# Seriously Big Bite



## jaretwaggoner (Feb 2, 2007)

hey guys, i got home from work today to notice that one of my red bellies was at the top of my tank, which is a little unsual for mine. as i approached my tank i noticed that the largest of the three had a very huge chunk missing from the back lower portion of his body. in amazment he is still alive, he is still able to swim but seems to struggle a little. he doesn't hang around the others, obviously. i'm pretty sure he won't make it through the night if i don't intervene, but by chance is there anything that you think i could do to to save him, is it even possible at this point or should i just do nothing?? any assistance would be very much appreciated. i attached some photos his wounds


----------



## cobrafox46 (Jun 2, 2008)

I personally would put him out of his misery. He could by some miracle live but I have my doubts.


----------



## pbucch (Nov 18, 2008)

Damn! Piranha filets for dinner tonight son!


----------



## Murphy18 (Oct 17, 2008)

Wow, that really is unfortunate. I would highly doubt it that you could rescue him. Those are some big ass bite marks.


----------



## jaretwaggoner (Feb 2, 2007)

Murphy18 said:


> Wow, that really is unfortunate. I would highly doubt it that you could rescue him. Those are some big ass bite marks.


 tell me about it, i was speechless when i got home. he barely acts like it bothers him. but yeah they are deep. i don't even know what happened. i figured they would have attacked my pleco before one of there own.


----------



## Murphy18 (Oct 17, 2008)

What size tank they in? You feedin them well and stuff?


----------



## jaretwaggoner (Feb 2, 2007)

there in a 55 gal, yeah i feed them chunks of catfish fillets every day, i try to keep them well fed so they don't eat my pleco


----------



## jaretwaggoner (Feb 2, 2007)

sad news, he just died, he put up a good fight, but the damage had been done.


----------



## pbucch (Nov 18, 2008)

goodnight sweet prince.


----------



## Malawi- (Oct 21, 2008)

■ ■ ■ ■ ■

To-do list
1. Retype the piranha forum thread word for word, starting with "## cobrafox46 (Jun" and going on through "dinner tonight son!".
2. Continue the forum thread about the bitten red-belly piranha from where it stops.

■ ■ ■ ■ ■

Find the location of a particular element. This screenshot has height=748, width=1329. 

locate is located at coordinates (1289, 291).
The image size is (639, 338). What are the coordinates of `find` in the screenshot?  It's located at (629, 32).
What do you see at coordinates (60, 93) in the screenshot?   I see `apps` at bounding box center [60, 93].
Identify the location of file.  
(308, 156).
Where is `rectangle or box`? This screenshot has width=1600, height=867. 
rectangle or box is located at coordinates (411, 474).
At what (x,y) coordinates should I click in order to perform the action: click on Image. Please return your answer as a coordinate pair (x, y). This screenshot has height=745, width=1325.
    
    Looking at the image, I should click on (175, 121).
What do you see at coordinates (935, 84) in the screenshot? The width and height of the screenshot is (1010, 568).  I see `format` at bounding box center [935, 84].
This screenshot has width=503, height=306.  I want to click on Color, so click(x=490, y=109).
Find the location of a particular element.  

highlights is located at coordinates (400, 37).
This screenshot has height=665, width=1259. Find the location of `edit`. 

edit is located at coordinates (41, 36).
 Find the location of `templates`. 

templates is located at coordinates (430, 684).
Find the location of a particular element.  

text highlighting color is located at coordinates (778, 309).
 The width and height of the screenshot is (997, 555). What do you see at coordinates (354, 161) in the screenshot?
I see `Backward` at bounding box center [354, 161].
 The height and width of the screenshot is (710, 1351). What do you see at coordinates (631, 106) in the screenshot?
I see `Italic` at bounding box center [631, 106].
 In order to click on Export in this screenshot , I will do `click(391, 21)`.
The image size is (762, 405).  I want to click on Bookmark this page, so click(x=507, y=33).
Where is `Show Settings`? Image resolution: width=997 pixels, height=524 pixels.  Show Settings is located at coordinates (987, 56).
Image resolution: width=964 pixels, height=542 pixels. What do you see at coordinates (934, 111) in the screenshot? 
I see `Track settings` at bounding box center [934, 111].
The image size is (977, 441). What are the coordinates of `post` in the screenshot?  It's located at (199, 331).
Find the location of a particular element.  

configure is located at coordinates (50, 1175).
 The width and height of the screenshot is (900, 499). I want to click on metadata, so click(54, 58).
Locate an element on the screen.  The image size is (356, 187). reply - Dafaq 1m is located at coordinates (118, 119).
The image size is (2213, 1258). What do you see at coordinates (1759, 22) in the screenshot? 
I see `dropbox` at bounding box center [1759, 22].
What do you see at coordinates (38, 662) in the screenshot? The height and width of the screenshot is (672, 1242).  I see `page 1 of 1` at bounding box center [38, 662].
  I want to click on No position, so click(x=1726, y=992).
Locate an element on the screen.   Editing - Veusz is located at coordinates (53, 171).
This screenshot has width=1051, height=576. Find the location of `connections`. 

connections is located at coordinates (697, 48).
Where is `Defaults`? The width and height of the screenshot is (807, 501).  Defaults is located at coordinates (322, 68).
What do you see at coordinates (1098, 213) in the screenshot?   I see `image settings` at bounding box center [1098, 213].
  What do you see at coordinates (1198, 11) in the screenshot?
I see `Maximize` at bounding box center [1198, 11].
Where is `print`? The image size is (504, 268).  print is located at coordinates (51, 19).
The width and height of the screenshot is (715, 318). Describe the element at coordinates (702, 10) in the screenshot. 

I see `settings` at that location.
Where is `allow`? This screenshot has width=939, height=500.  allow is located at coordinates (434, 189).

■ ■ ■ ■ ■

Responses per task
1.
## cobrafox46 (Jun 2, 2008)

I personally would put him out of his misery. He could by some miracle live but I have my doubts.


----------



## pbucch (Nov 18, 2008)

Damn! Piranha filets for dinner tonight son!

2.
I have had that happen with 3 of mine before, poor guy.. Well cut you in half and see how long you last. He wont last long, maybe if he gets treated and you get lucky, but hes pretty much gone if you havent done anything by now.


----------



## khmerboiRED (Jul 15, 2008)

sorry about the loss man.


----------



## Piro (Dec 1, 2008)

jdubz said:


> there in a 55 gal, yeah i feed them chunks of catfish fillets every day, i try to keep them well fed so they don't eat my pleco


Have you also tested your water, bad water conditions can cause agression too.

grtz


----------



## Piranha_man (Jan 29, 2005)

Yeah, that was one hell of an injury.
Sucks to see that.


----------



## JustJoshinYa (Mar 25, 2006)

that does suck those are deep bite wounds ouch, you should open him/her up and see if you can determine if it was a him or her.


----------



## SeedlessOne (Nov 21, 2006)

and a 55g is way to small for that size fish...and you have more than one in there to??


----------



## sandman503 (Feb 10, 2009)

as you all know when raising baby piranhas they like to eat each other. when one of my 3 were a baby he got munched on pretty bad, i moved him to a different tank to heal and he survived. of the 6 i started with he is one of the 3 that have survived he is a runt compared to the other two and is missing his bottom tail fins, they never grew back but he is far more brave then the other two.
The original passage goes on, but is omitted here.